Opt-out rates for auto-enrolment are far lower than initially estimated, according to a recent survey of defined contribution pension schemes. The findings are highly relevant for all employers as many of the trends, particularly in relation to auto-enrolment, may point the way for smaller employers as they approach their staging date.
Half of FTSE 100 employers are already auto-enrolling their employees and, of those, around a half again have already met the legislative requirements. Where auto-enrolment is used, take-up rates are typically in excess of 90 per cent. This is positive news for the government as its long-term strategy is built on the assumption that most of those who are auto-enrolled would not opt-out. A number of surveys initially indicated that one-third of would-be members might opt out. The power of inertia to bring people to pensions and keep them there has proved more powerful. This outcome should not be that surprising as previous surveys of auto-enrolled schemes have illustrated similarly high take up rates. Inertia has always worked.
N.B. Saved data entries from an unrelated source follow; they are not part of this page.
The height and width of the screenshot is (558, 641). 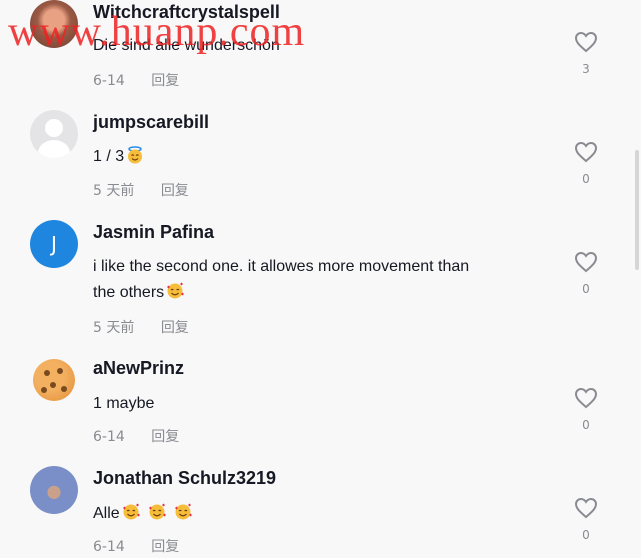 What do you see at coordinates (637, 210) in the screenshot?
I see `scrollbar` at bounding box center [637, 210].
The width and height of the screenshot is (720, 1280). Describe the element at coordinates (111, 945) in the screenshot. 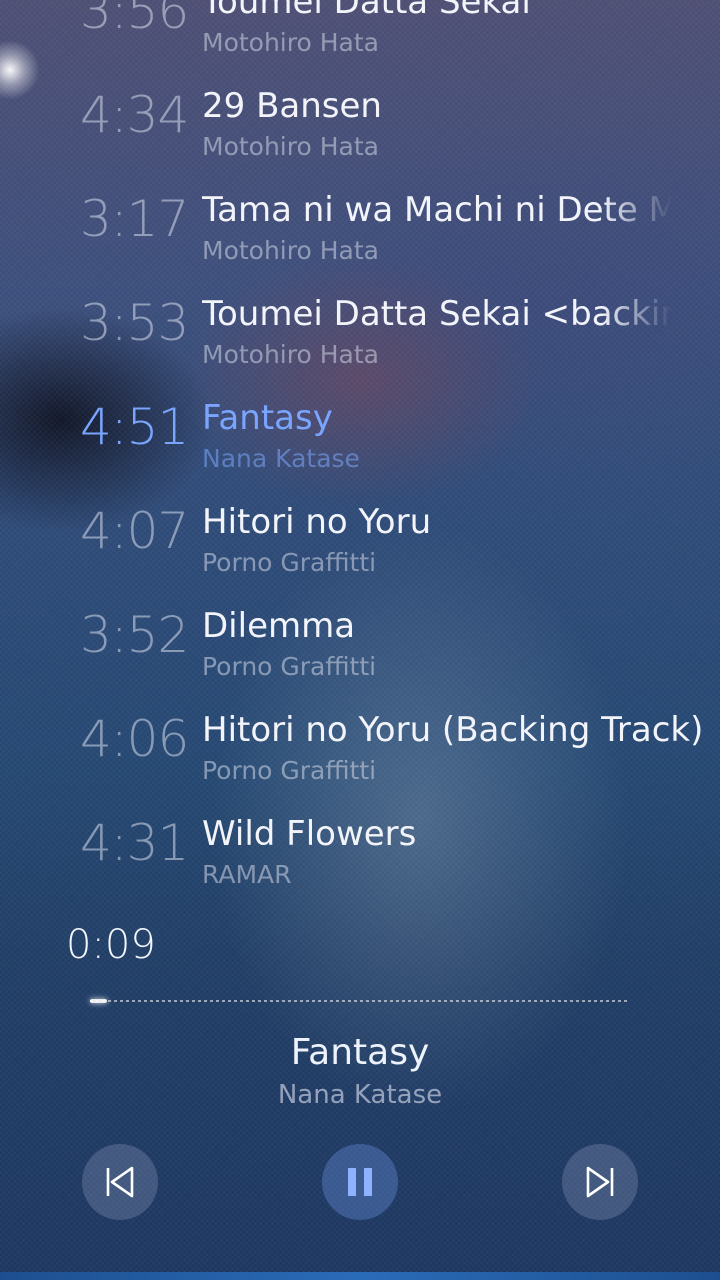

I see `elapsed-time: 0:09` at that location.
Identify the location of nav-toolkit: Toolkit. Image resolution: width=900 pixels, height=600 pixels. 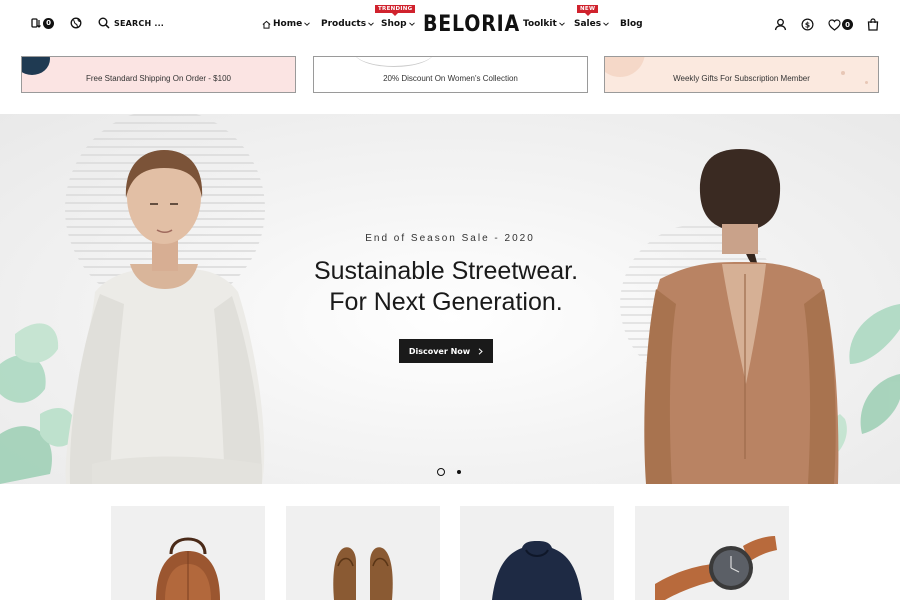
(544, 24).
Employers should therefore be prepared to budget for high take-up rates. There is a school of thought that says opt-out rates will be lower for smaller employers, because those employers will not communicate auto-enrolment as proactively. But given that opting out requires employees to take a positive act, could inertia not mean that disengaged employees are even less likely to opt out?
One of the changes we have seen driven by auto-enrolment is the re-emergence of master trusts such as the National Employment Savings Trust, the government-sponsored pension scheme. Master trusts now account for 5 per cent of pension arrangements for employees of FTSE 100 firms. Interest in master trusts is increasing as employers look for a half-way house between the greater fiduciary burden and cost of trust-based schemes and the perceived lower level of control offered by contract-based schemes, such as group personal pensions. The employers attracted by master trusts appear more likely to have transient workforces, often employing and re-employing students, overseas and part-time workers.
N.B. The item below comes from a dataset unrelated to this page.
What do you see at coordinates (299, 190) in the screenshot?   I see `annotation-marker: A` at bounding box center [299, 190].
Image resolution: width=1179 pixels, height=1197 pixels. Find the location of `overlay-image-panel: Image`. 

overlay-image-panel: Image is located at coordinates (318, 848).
The possibility of reduced contributions for DC schemes has always been a potential side effect of auto-enrolment. Many of the employers surveyed already had an existing pension scheme, but some may have chosen not to use current contribution designs to enrol new employees and existing non-members. The survey shows that one in five employers use more than one DC arrangement. We are seeing increasing evidence of different – usually less generous – contribution rates operating in these multiple arrangements. This is not explicit ‘levelling down’ as existing members do not have their contributions affected, but it does mean that in time we would anticipate it would lead to lower average contributions.
The level of pension scheme charges has been subject to considerable media attention of late. Pensions minister Steve Webb has been very vocal in his criticism of high and inappropriate charges and The Pensions Regulator cited cost and fair value as essential to achieving “good member outcomes”. The average FTSE 100 pension scheme has an annual management charge of 0.36 per cent for active employees investing in the default option. This compares favourably with Nest which has charges that broadly compare to 0.5 per cent AMC. To an extent charges at this level reflect the buying power of FTSE 100 employers and the size of their DC arrangements. However the trend for charges within the FTSE 100 (and anecdotally, outside) is generally downward. Overall it is encouraging to see that many larger employers already have schemes in place with low charges.